(Data for review)

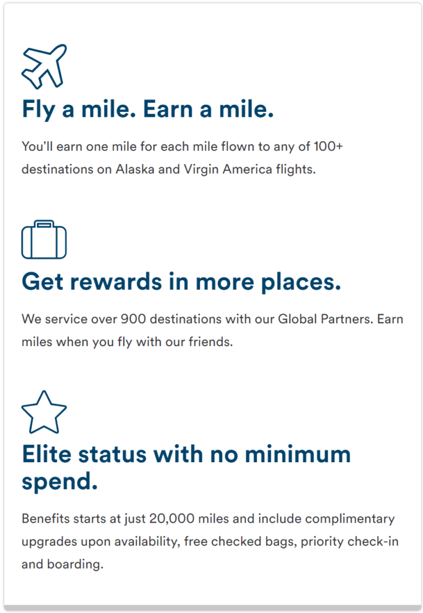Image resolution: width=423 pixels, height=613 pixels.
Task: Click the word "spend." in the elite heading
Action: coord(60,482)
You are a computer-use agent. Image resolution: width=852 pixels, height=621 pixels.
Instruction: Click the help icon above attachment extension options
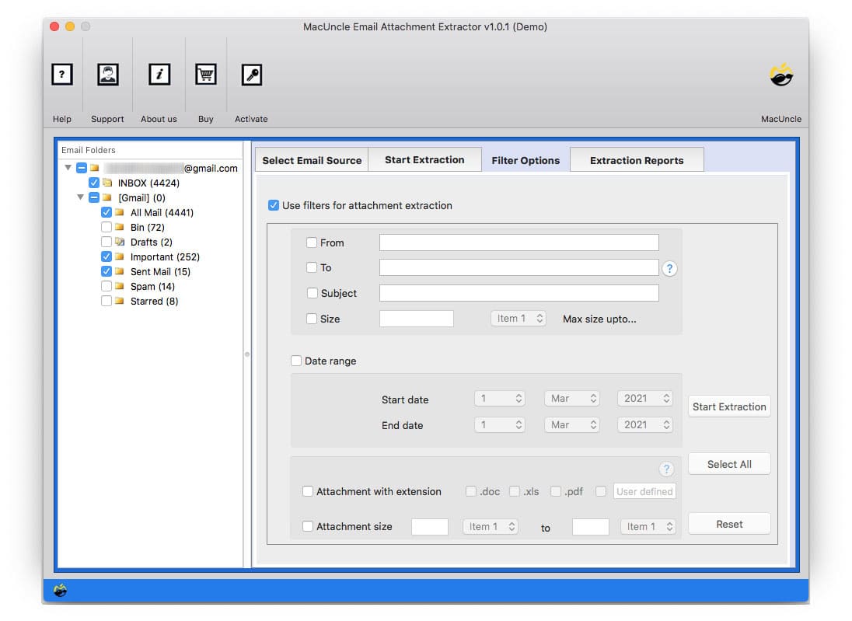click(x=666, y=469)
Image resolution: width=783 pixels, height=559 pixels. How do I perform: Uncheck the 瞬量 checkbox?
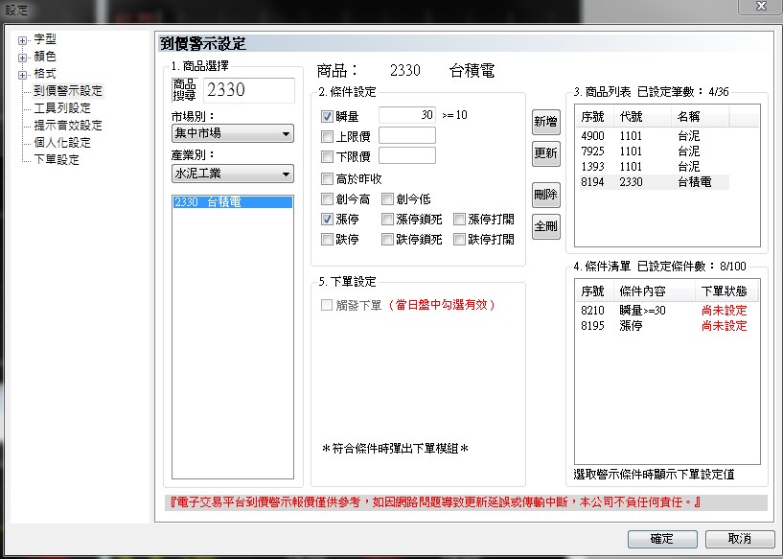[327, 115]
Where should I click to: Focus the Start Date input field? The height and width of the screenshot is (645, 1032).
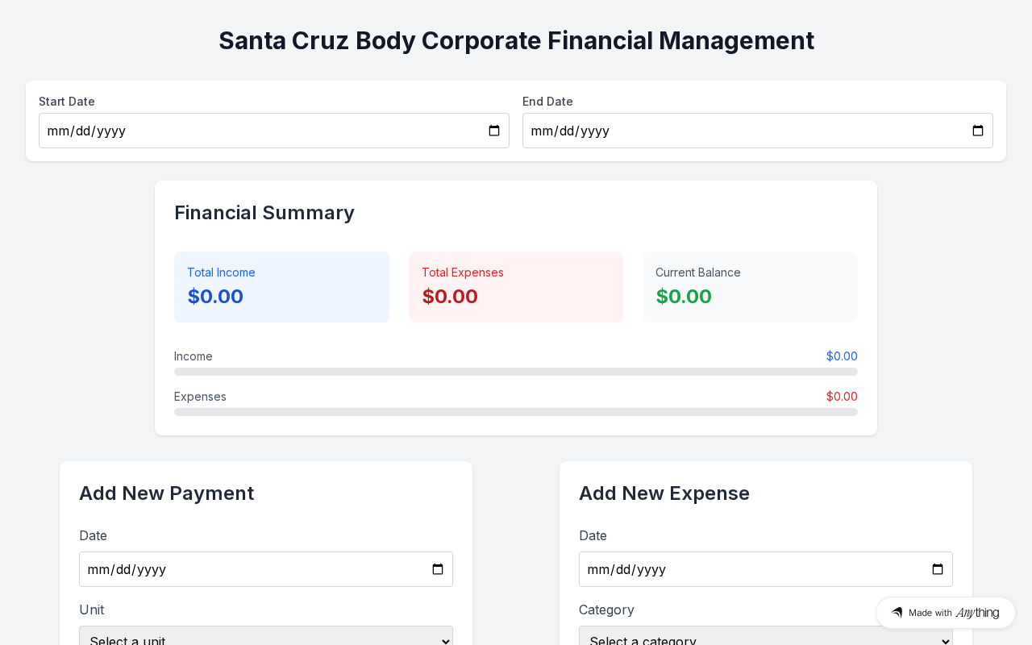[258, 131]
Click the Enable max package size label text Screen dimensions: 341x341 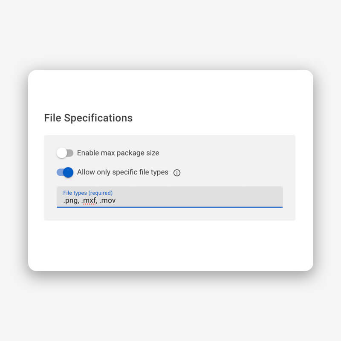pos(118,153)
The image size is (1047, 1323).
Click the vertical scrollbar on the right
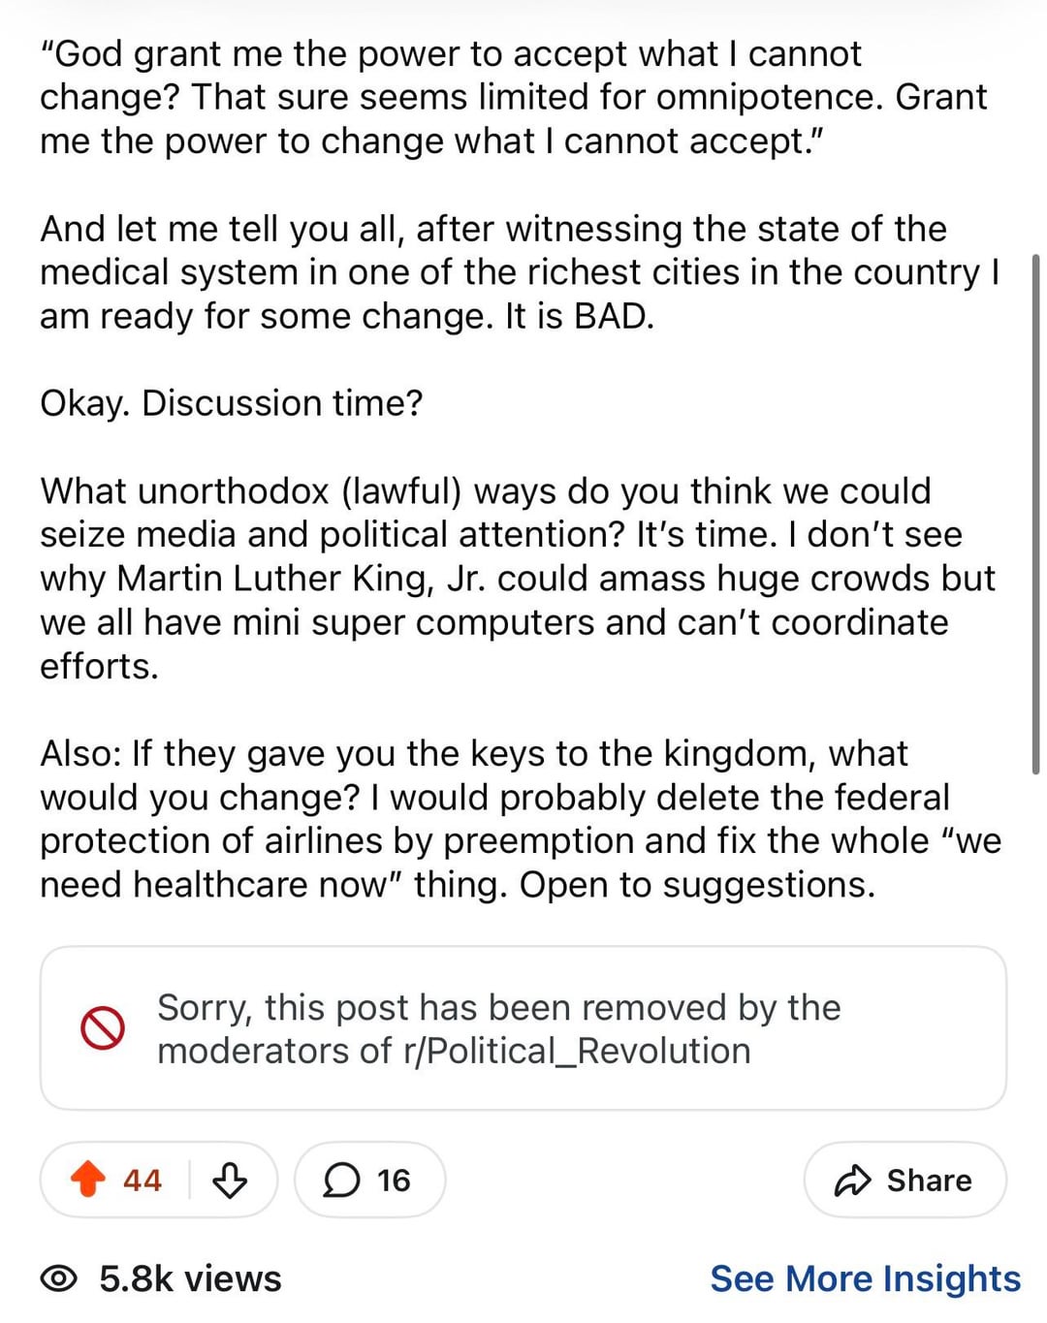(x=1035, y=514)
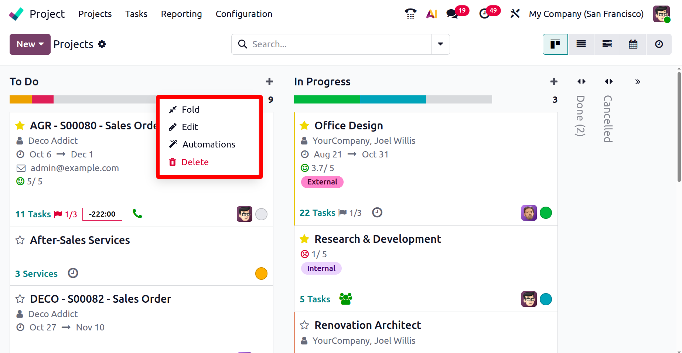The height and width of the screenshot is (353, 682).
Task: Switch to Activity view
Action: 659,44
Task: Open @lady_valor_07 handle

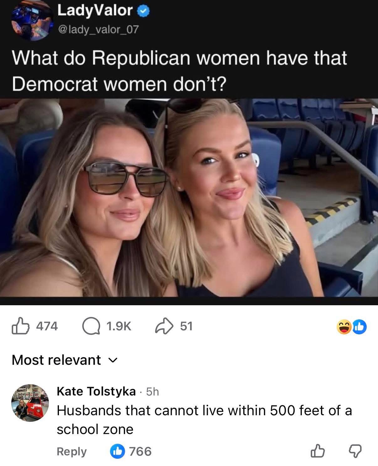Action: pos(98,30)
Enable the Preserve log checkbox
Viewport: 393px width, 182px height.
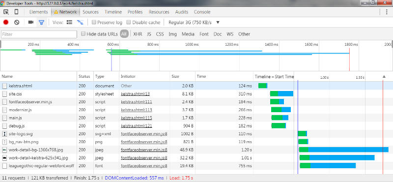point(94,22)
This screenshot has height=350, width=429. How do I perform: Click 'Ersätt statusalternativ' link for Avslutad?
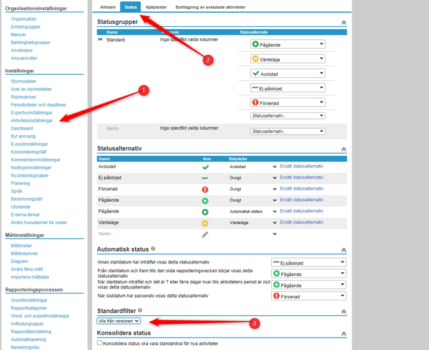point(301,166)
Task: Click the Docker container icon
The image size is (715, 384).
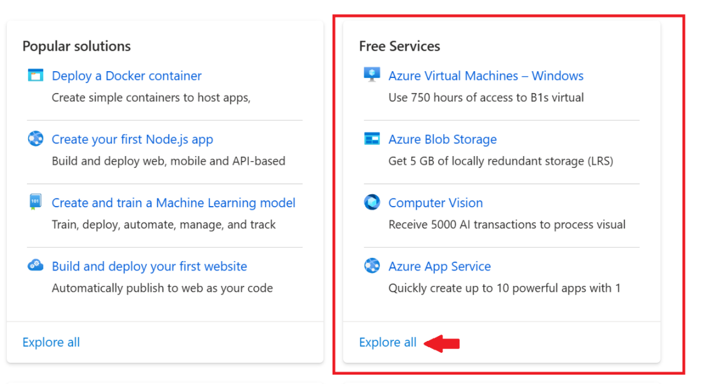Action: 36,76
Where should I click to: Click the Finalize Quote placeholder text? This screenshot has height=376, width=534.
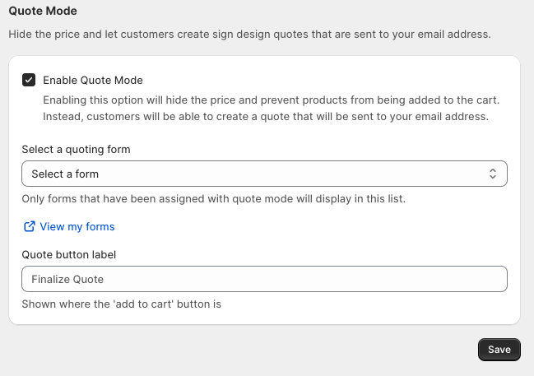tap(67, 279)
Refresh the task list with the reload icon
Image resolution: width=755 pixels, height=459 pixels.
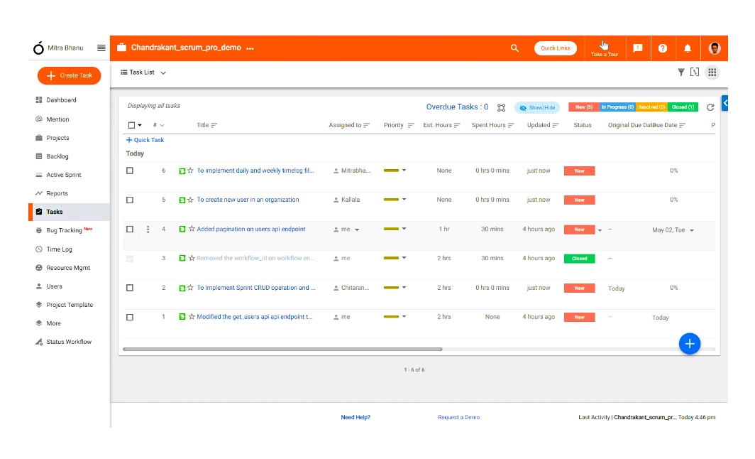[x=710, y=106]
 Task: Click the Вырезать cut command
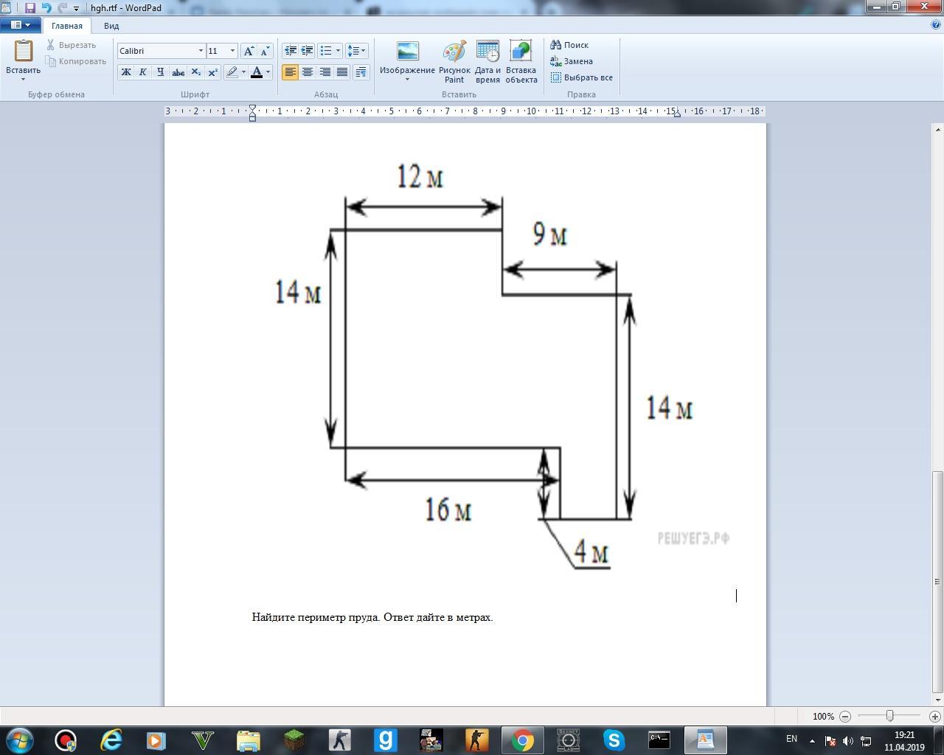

(End Data for review)

Exercise goal ::
What belongs in the answer is each line above from the line with "Enable the Preserve log checkbox" to the line with "Refresh the task list with the reload icon", inclusive, reproduced exactly and free of pictures.

Completed task ::
Enable the Preserve log checkbox
Viewport: 393px width, 182px height.
point(94,22)
This screenshot has height=350, width=429. How do I perform: Click 'Ersätt statusalternativ' link for Avslutad?
point(301,166)
Task: Click the Docker container icon
The image size is (715, 384).
Action: 36,76
Where should I click to: Click the Finalize Quote placeholder text? This screenshot has height=376, width=534.
tap(67, 279)
Refresh the task list with the reload icon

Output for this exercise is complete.